The River Runs Deep – Episode 41


Only one person had ever called her by that name.

“Alfred!” Whirling round, she saw him sprinting up the street. “How are you?”

“Good.” He shrugged, returning her warm smile. “You look great, Edie. I spotted you in the audience at the opening night.

“Are you living here now? Those boys who went in the store, are they yours?”

She shook her head.

“My nephews; I’m visiting Deep River while I work on a composition about riverboats.”

“I often sing your parlour songs.” Alfred grinned. “You are Edward Havilland, aren’t you? I’d recognise your music anywhere.

“You’re one of the best.”

He broke off, interrupted by yells from his fellow actors to hurry.

“I’d better go, or the stage’ll leave without me and I’ll be walking to Kansas.”

They were shaking hands when Alfred laughed.

“Oh, Edie.” Leaning across, he kissed her. “I’m sorry we lost touch.”

“So am I.” She met his gaze. “It is so good to see you again, Alfred.”

With that, he raced over to catch up with the stage, which was already moving, accompanied by cheers of fellows leaning out to drag him aboard.

The door slammed shut and Alfred leaned from the window, waving to her.

Edith returned his wave.

Alfred hadn’t changed an iota – and it had been very good seeing him again.

“Riverboat Sketches” was progressing beautifully.

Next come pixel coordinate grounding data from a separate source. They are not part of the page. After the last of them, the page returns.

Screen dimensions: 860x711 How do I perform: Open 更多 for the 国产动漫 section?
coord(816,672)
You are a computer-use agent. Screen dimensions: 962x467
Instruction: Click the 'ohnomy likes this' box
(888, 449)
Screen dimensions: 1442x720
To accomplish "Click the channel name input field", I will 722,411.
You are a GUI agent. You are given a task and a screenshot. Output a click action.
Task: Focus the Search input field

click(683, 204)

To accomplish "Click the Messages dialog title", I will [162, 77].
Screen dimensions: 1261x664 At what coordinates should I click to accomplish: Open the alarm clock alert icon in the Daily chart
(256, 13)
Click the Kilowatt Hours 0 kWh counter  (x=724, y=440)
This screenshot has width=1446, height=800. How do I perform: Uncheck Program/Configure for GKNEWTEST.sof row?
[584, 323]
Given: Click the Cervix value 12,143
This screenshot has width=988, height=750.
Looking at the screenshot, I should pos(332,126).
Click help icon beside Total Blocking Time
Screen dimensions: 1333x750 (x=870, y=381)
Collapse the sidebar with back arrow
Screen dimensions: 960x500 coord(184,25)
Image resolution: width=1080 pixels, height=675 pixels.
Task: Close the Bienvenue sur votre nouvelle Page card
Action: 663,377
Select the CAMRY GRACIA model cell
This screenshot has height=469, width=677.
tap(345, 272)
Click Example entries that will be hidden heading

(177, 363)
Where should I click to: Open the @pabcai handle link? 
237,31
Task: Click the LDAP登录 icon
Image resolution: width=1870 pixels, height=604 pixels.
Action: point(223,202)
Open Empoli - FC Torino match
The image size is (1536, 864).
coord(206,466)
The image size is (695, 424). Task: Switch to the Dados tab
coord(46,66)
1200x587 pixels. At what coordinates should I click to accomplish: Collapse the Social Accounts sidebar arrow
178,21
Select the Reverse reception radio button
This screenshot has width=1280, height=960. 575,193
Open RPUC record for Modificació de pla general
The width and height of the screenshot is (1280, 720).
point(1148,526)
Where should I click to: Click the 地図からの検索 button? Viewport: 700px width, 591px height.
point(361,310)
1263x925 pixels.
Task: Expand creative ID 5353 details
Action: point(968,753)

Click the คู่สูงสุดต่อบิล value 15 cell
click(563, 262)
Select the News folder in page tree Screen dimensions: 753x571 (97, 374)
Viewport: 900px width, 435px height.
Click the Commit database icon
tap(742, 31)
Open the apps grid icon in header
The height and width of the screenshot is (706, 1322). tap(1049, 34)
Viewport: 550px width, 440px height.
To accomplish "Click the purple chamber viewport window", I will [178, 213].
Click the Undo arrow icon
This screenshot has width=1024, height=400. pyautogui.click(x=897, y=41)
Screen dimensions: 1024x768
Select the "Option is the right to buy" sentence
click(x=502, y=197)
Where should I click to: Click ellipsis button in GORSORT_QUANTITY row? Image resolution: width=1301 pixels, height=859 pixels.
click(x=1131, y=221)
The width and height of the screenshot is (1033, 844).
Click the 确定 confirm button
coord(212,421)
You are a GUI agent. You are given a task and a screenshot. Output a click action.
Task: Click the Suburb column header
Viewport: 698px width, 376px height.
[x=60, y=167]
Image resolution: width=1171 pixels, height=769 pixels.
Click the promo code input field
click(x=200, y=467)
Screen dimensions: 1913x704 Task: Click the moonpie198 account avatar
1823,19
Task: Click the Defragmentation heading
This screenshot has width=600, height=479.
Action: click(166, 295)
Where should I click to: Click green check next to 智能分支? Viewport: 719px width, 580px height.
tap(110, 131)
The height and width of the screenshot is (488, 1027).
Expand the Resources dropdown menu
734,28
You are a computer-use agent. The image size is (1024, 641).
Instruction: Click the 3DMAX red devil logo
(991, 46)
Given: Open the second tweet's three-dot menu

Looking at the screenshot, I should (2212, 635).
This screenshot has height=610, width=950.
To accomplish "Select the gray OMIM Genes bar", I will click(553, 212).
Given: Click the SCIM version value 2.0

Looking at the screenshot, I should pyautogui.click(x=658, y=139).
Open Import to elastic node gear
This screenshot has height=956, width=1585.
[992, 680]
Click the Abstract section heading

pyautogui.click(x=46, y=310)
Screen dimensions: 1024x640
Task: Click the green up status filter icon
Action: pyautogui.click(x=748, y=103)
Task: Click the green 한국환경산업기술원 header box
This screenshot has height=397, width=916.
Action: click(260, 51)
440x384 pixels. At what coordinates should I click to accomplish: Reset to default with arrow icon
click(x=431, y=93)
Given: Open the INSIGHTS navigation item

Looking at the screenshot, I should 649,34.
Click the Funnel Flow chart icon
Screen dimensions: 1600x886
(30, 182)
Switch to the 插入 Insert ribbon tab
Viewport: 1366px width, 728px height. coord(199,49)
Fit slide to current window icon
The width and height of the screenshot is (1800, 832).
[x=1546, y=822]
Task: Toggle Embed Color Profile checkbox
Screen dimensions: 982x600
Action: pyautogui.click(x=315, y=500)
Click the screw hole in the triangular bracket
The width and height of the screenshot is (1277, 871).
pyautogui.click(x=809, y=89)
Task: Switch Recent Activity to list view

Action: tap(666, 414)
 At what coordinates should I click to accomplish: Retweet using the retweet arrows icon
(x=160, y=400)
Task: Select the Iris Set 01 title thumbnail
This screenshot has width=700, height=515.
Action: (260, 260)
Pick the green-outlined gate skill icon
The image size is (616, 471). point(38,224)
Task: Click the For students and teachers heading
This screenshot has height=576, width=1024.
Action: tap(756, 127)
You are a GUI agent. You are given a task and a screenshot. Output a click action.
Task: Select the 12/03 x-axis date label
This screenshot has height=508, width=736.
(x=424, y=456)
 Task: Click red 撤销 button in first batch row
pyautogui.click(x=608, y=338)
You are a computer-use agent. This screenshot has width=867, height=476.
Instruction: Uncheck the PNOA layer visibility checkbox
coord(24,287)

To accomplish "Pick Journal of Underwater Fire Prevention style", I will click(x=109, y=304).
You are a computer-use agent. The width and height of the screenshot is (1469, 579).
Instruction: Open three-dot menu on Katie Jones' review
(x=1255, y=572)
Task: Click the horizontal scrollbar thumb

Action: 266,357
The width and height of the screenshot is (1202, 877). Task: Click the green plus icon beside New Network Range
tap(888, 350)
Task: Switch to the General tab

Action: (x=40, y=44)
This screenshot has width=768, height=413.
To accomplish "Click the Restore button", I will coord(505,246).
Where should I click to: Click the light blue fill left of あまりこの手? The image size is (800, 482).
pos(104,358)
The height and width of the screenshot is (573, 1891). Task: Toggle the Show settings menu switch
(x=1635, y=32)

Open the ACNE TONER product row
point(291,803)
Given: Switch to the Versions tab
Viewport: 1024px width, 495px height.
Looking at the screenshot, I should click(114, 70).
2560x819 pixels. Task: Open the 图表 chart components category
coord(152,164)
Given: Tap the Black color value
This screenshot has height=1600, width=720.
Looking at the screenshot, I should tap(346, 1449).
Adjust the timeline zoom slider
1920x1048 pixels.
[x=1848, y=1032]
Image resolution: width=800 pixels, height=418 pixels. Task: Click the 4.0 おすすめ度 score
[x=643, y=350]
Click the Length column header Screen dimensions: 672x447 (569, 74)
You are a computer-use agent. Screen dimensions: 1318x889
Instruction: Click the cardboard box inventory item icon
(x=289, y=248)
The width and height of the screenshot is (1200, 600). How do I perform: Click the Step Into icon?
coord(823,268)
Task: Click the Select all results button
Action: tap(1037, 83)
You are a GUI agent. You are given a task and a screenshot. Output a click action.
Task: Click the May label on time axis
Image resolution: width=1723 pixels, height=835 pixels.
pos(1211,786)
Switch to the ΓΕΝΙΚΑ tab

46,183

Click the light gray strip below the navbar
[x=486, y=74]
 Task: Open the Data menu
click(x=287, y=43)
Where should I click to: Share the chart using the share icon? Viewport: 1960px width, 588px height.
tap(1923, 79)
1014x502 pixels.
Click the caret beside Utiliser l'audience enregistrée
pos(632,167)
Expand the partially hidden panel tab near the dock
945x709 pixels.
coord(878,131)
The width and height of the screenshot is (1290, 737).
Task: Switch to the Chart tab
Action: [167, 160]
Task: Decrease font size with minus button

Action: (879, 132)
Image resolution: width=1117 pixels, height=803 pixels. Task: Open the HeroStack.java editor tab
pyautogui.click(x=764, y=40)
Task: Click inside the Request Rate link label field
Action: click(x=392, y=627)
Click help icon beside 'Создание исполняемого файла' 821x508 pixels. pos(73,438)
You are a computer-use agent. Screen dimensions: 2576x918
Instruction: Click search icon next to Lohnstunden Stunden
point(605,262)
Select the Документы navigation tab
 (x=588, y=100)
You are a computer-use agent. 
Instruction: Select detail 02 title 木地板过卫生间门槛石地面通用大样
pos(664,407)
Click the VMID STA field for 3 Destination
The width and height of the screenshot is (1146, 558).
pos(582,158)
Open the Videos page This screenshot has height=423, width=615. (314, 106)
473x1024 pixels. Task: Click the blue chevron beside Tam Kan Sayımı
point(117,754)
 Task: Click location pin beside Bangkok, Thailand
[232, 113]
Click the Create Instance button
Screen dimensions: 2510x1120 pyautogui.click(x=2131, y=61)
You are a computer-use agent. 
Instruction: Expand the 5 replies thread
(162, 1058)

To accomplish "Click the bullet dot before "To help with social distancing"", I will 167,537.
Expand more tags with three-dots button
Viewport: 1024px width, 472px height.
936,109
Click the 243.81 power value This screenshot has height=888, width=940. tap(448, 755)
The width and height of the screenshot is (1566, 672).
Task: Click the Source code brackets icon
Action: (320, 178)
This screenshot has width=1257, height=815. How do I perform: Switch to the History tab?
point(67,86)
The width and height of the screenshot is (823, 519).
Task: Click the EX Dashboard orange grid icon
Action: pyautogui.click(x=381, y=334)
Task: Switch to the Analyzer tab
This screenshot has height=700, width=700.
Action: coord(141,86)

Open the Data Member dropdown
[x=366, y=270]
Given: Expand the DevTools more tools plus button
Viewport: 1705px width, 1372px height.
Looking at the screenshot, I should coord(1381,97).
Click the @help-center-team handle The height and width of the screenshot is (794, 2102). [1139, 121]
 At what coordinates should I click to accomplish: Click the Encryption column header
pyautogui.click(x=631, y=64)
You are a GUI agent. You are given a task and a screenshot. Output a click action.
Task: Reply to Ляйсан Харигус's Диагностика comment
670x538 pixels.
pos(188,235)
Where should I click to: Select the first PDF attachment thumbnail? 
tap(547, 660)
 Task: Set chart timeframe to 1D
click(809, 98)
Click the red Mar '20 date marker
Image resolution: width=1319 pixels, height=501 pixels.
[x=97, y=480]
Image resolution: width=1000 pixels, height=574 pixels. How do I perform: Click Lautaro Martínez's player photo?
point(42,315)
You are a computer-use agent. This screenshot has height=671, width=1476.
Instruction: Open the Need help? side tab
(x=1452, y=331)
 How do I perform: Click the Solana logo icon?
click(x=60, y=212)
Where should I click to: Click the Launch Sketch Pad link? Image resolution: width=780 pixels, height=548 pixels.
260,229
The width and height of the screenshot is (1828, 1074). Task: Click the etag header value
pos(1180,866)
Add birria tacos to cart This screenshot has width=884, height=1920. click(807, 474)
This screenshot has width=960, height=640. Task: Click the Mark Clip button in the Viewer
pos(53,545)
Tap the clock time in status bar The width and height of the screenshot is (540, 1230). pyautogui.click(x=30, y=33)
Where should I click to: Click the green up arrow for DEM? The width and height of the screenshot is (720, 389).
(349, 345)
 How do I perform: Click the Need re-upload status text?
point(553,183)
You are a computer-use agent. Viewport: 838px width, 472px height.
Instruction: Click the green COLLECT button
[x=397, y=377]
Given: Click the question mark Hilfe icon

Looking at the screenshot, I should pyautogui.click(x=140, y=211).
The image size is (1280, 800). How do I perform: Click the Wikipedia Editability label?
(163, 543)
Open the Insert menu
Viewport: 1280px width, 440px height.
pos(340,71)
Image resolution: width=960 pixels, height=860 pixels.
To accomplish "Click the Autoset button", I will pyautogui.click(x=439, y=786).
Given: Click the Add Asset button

Edith was absorbed in her music and hadn’t given any thought to Charles’s desk for quite some while.

With scant enthusiasm, she finally resumed the task, grappling with five great, heavy drawers.

The middle one wouldn’t open the whole way and, reaching in, Edith could feel a bulky object lodged behind the drawer.

After some manoeuvring, she withdrew a bundle of unopened letters.

They were the letters she’d written to Alfred Wynne in New York and mailed from Claremont.

Tugging loose the cord, other letters tumbled free: letters Alfred had sent to her at Claremont.

How had they come into Charles’s possession?

Cassie, the school secretary! All mail went through her office.

She’d always been smitten with Charles, Edith recalled, and Charles could be persuasive.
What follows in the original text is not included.